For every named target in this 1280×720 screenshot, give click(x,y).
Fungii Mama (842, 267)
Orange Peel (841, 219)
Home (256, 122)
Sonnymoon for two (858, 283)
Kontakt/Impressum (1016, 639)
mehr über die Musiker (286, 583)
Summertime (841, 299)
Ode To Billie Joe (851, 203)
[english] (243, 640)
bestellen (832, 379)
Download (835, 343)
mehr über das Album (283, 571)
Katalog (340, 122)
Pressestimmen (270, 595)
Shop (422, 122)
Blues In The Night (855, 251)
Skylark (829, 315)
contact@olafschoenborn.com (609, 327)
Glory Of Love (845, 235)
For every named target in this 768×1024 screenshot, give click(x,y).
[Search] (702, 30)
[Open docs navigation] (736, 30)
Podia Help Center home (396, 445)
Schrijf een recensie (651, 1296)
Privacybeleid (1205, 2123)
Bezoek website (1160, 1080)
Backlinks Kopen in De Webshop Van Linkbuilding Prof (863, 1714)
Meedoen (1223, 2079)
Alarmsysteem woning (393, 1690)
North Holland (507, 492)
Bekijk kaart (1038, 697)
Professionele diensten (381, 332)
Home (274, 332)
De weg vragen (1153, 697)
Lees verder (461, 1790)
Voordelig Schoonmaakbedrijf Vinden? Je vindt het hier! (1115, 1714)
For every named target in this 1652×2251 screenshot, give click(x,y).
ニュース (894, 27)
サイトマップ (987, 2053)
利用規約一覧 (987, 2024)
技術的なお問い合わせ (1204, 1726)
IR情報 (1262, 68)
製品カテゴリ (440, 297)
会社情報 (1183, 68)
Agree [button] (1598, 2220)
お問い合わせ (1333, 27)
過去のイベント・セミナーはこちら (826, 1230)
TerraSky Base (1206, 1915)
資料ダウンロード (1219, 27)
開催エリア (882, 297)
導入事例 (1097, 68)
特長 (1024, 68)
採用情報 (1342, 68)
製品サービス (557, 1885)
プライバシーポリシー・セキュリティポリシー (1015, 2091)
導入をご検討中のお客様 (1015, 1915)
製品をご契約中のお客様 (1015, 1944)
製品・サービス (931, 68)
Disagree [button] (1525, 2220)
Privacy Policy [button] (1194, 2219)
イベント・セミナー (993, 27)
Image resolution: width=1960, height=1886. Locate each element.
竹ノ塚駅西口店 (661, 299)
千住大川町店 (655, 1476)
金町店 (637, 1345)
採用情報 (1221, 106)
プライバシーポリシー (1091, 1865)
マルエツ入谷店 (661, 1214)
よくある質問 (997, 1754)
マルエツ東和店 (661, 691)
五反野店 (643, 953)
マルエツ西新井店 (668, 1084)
***
**Activity**: The lines to set down, exactly and with both ends included, run from the one containing "会社情報 (1183, 68)" to the last line of the data above.

**Solution to this problem**:
会社情報 (1183, 68)
Agree [button] (1598, 2220)
お問い合わせ (1333, 27)
過去のイベント・セミナーはこちら (826, 1230)
TerraSky Base (1206, 1915)
資料ダウンロード (1219, 27)
開催エリア (882, 297)
導入事例 (1097, 68)
特長 (1024, 68)
採用情報 (1342, 68)
製品サービス (557, 1885)
プライバシーポリシー・セキュリティポリシー (1015, 2091)
導入をご検討中のお客様 (1015, 1915)
製品をご契約中のお客様 (1015, 1944)
製品・サービス (931, 68)
Disagree [button] (1525, 2220)
Privacy Policy [button] (1194, 2219)
イベント・セミナー (993, 27)
Image resolution: width=1960, height=1886. Locate each element.
竹ノ塚駅西口店 (661, 299)
千住大川町店 (655, 1476)
金町店 (637, 1345)
採用情報 (1221, 106)
プライバシーポリシー (1091, 1865)
マルエツ入谷店 (661, 1214)
よくある質問 (997, 1754)
マルエツ東和店 (661, 691)
五反野店 (643, 953)
マルエツ西新井店 (668, 1084)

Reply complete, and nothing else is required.